El gobierno de Texas, bajo la dirección del gobernador Greg Abbott, dispuso la suspensión de nuevas solicitudes de visas H-1B en organismos estatales. La medida, anunciada el 27 de enero, busca priorizar la contratación de trabajadores residentes en Texas en el sector público.
Según un video difundido por Abbott en su cuenta de X, el gobernador afirmó que el estado no utiliza este recurso en contrataciones estatales y solicitó la elaboración de una ley para extender la restricción de forma permanente a todas las entidades gubernamentales.
La iniciativa impide que agencias estatales, municipios y otras entidades gubernamentales recurran al programa migratorio H-1B para incorporar personal extranjero. Abbott sostuvo que los cargos financiados con fondos públicos deben ser ocupados por residentes de Texas.

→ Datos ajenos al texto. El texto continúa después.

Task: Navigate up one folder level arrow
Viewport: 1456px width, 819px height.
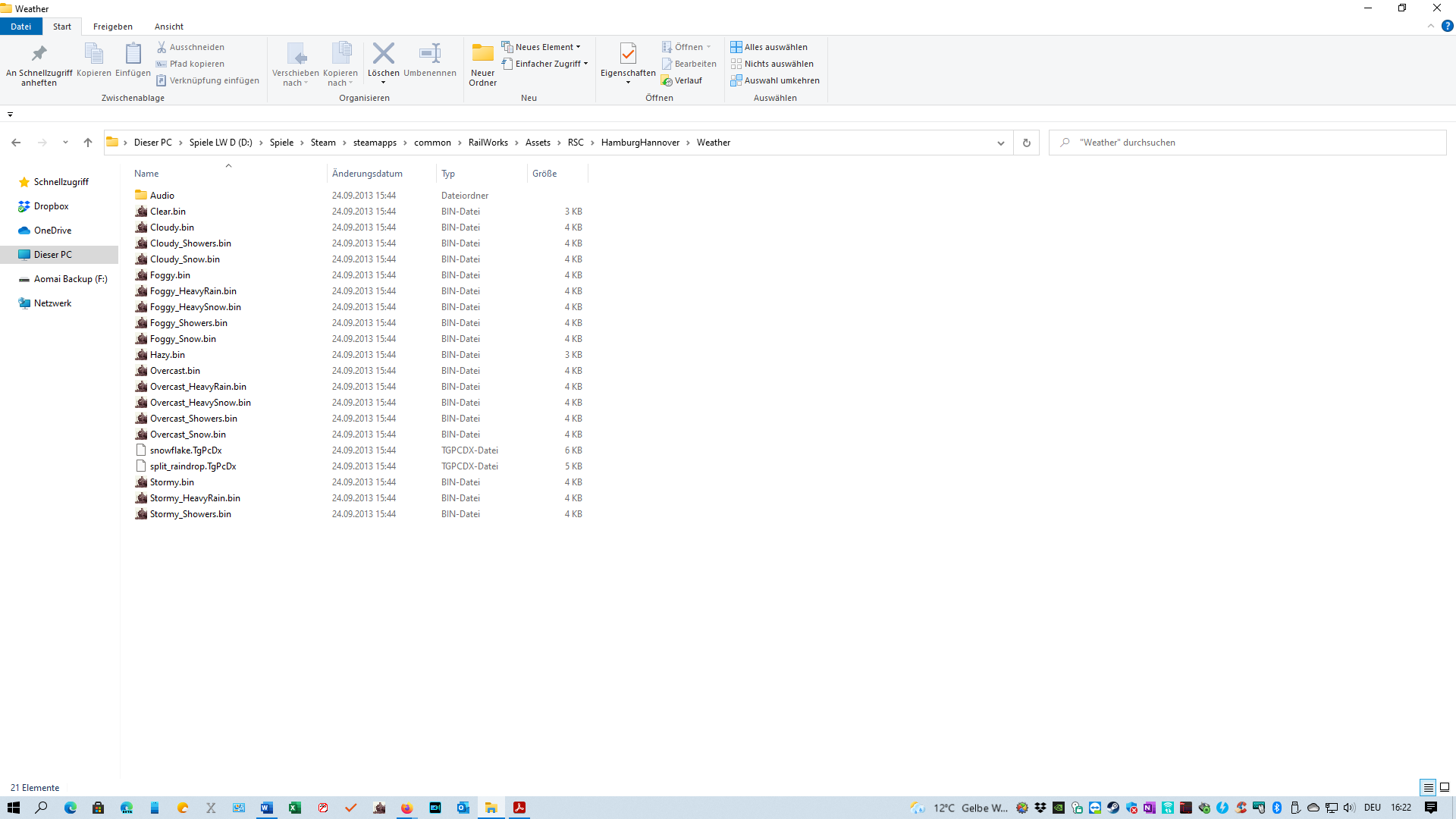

La suspensión afecta a diversas áreas de la administración estatal, incluyendo agencias del Poder Ejecutivo, universidades públicas, hospitales públicos y otras instituciones financiadas por el estado. Entre los puestos tradicionalmente cubiertos por esta visa se encuentran cargos académicos, investigadores universitarios, especialistas en tecnología de la información, profesionales científicos, analistas de investigación, contadores técnicos y personal clínico especializado.

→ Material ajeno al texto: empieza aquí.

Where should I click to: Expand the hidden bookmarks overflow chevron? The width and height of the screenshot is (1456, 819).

“Necesitamos prohibir que cualquier gobierno estatal o local utilice visas H-1B para fines de contratación“, declaró Abbott en el video.
La suspensión permanecerá vigente hasta el 31 de mayo de 2027, coincidiendo con el fin de la Nonagésima Legislatura de Texas. Durante este período, las entidades públicas no podrán iniciar nuevas solicitudes de visas H-1B, salvo que obtengan una autorización especial de la Comisión de la Fuerza Laboral de Texas (TWC).
Para acceder a la excepción, las instituciones deben justificar la necesidad del puesto y demostrar que intentaron contratar candidatos locales. Además, deben presentar información sobre trabajadores extranjeros actualmente patrocinados, incluyendo cantidad, funciones, países de origen y fechas de vencimiento de autorizaciones.
El proceso de autorización excepcional comienza con un contacto formal a través del sitio web de la TWC, que entrega un paquete de documentación. La comisión evalúa el caso y decide si concede el permiso, considerando pruebas de búsqueda de candidatos texanos y la importancia del cargo.
Antes de la medida, varias instituciones públicas de Texas concentraban un número significativo de empleados bajo el programa H-1B. Según registros de 2025 citados por Associated Press, el Centro Médico Southwestern de la Universidad de Texas en Dallas tenía 228 titulares; la Universidad de Texas A&M en College Station, 214; el Centro de Cáncer MD Anderson de la Universidad de Texas en Houston, 171; la Universidad de Texas en Austin, 169; y la Universidad Texas Tech en Lubbock, 143. Estos profesionales pueden continuar con sus autorizaciones existentes, pero la suspensión limita la incorporación de nuevos trabajadores extranjeros.